A no brainer when we were kids, being ourselves. When we didn’t care about what others thought, when we had no one to impress, no social norms to fit into. When societal stigmas weren’t a thing we even knew about.
But as we start to grow older this begins to change. We start looking at the popular group at school. We start to become aware of bullying. We begin to wonder what girls might think of us (or guys, whatever your gender/sexual preference) and we start thinking about how our peers perceive us.
Some of us also begin to get pressure from our parents. We want to live up to their standards, be that academically, socially or on the sports field. They begin to get competitive for us. Most times this comes from a place of care, as parents naturally want us to live a good life so worrying is inevitable.
And so we start to form an internal ideology of how we externally want to be perceived.
Now I know this isn’t the case for everyone, some people go through life so true to themselves it’s admirable. But for me this was not the case and I can only speak from my own experience.
My life so far has been a series of extreme ups and extremes downs and filled with heaps of change. I have been faced with far more challenges than I ever anticipated, and because of that, “being myself” has proven harder than it sounds. I have been torn up, put back together, rattled and shoved out my comfort zone one too many times and along the way, I feel as though I have totally lost myself.
I know what I used to be like – care free, ambitious, and uncomplicated, but that guy is but a memory now. Moving overseas, moving back home, and then back overseas again, all whilst battling an eating disorder, losing my mother and being riddled with anxiety, away from my family and friends, I fell apart.
Its been interesting, trying to “find myself” again. I have found it hard making friends in my new home because of this. I have met a handful of true gems that have, in ways they don’t even know, helped put me back together. But that’s only half the battle and damn do I have a LONG way to go.
But my strategy for doing this, finding myself so I can be myself, is by dipping my feet into doing the things I used to love before shit hit the fan. Immersing myself in music, singing, reading, going to live events, theatre, gigs. As well as new things I have learnt to appreciate. Long walks, nature, yoga and meditation.
And saying yes more often. It may sound cheesy, but Jim Carrey was onto something with his film Yes Man. Overtime I have become used to saying no to things almost as a reflex. Because my anxiety got so bad and because my comfort zone was all the norm I had left. I am very aware that I won’t always get it right, but the intention is there.

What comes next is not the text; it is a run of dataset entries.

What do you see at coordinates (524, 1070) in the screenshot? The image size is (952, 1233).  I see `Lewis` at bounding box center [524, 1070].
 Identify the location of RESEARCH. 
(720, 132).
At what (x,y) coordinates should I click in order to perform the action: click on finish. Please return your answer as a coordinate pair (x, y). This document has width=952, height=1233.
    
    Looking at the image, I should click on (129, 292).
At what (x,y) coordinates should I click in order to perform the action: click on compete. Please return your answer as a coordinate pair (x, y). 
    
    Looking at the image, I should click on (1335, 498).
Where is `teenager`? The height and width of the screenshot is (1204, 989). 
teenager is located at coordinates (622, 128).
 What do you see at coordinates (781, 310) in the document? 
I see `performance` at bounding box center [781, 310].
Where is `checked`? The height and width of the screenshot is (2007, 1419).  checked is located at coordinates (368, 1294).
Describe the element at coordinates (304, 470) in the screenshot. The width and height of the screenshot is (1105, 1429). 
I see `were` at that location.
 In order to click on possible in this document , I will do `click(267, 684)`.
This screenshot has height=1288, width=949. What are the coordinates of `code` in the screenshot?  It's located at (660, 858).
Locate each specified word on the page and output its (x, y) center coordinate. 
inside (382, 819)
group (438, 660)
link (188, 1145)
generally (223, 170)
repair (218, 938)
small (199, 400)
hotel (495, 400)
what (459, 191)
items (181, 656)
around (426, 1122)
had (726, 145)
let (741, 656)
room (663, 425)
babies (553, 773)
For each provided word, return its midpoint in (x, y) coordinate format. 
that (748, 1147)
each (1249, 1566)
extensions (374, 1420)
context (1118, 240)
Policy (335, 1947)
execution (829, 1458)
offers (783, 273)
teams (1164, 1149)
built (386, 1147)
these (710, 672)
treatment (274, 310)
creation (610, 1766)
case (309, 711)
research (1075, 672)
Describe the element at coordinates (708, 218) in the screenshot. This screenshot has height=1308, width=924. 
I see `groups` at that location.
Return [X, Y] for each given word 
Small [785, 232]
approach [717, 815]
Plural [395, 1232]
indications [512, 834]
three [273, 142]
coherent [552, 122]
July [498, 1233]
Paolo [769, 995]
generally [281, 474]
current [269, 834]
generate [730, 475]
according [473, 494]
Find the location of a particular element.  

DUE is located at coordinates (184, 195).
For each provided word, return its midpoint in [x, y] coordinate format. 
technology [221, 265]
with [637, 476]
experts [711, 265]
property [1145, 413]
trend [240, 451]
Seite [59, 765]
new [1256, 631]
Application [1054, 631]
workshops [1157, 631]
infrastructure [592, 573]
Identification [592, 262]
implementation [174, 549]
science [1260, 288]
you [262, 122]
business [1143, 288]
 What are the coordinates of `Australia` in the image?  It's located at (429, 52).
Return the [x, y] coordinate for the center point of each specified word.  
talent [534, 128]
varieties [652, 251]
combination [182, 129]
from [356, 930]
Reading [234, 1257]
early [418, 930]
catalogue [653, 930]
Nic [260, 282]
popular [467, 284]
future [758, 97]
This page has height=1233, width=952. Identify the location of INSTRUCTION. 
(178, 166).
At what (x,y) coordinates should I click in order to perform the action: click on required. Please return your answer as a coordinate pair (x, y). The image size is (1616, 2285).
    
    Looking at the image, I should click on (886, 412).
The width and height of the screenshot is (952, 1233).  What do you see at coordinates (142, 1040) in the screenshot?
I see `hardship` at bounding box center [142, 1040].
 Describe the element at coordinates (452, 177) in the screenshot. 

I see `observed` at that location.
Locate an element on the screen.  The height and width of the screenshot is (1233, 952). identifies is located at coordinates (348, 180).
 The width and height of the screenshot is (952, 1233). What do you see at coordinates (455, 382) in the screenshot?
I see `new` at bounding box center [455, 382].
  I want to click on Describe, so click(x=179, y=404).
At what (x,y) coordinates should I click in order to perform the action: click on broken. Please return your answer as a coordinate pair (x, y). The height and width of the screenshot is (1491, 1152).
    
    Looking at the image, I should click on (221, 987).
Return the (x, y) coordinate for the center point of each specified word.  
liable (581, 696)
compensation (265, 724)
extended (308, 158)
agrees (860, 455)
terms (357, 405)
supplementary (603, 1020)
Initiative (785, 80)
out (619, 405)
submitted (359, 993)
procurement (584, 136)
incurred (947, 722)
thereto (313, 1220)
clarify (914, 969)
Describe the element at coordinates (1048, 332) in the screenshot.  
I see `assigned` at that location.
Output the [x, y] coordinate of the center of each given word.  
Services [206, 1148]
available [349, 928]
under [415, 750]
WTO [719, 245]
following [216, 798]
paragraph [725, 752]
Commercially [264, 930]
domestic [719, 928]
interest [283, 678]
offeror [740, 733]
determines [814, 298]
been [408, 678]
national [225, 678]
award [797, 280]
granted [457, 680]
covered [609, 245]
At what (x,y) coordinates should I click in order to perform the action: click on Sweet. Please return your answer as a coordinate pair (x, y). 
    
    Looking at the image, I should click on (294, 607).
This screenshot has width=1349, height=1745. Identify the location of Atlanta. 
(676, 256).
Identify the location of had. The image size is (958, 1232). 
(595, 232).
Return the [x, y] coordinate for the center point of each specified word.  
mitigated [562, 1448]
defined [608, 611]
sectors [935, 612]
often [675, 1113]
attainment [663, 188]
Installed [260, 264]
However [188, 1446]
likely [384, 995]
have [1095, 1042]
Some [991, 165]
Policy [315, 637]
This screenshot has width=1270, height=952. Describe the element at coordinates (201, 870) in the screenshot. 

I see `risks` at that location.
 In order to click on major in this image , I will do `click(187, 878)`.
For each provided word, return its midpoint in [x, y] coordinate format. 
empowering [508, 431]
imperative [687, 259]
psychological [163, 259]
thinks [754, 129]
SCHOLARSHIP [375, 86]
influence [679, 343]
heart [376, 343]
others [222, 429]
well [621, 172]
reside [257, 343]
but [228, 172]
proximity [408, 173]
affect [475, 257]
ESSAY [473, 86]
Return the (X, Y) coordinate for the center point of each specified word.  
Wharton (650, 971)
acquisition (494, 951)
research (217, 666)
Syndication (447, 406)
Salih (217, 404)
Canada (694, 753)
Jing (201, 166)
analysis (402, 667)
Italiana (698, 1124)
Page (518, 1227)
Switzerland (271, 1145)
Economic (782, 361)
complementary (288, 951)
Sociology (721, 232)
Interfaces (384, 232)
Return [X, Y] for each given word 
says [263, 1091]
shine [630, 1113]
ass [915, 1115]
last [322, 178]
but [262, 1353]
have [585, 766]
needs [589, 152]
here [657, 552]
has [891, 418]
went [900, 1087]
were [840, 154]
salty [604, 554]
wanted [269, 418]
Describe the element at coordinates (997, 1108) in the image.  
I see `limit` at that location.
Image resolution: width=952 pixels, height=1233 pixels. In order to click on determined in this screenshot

For many people, something that sounds as easy as just being yourself is very difficult, and because of this it can leave one feeling defeated and useless. This is something that shouldn’t really be overlooked as being trivial, and I hope we can learn to grasp the complexity of it and approach it with a little more care.
Because when we don’t, we are putting someone’s feelings and battles down which ends up in loneliness and a hesitance to speak up and ask for help, and that’s where the real problems start.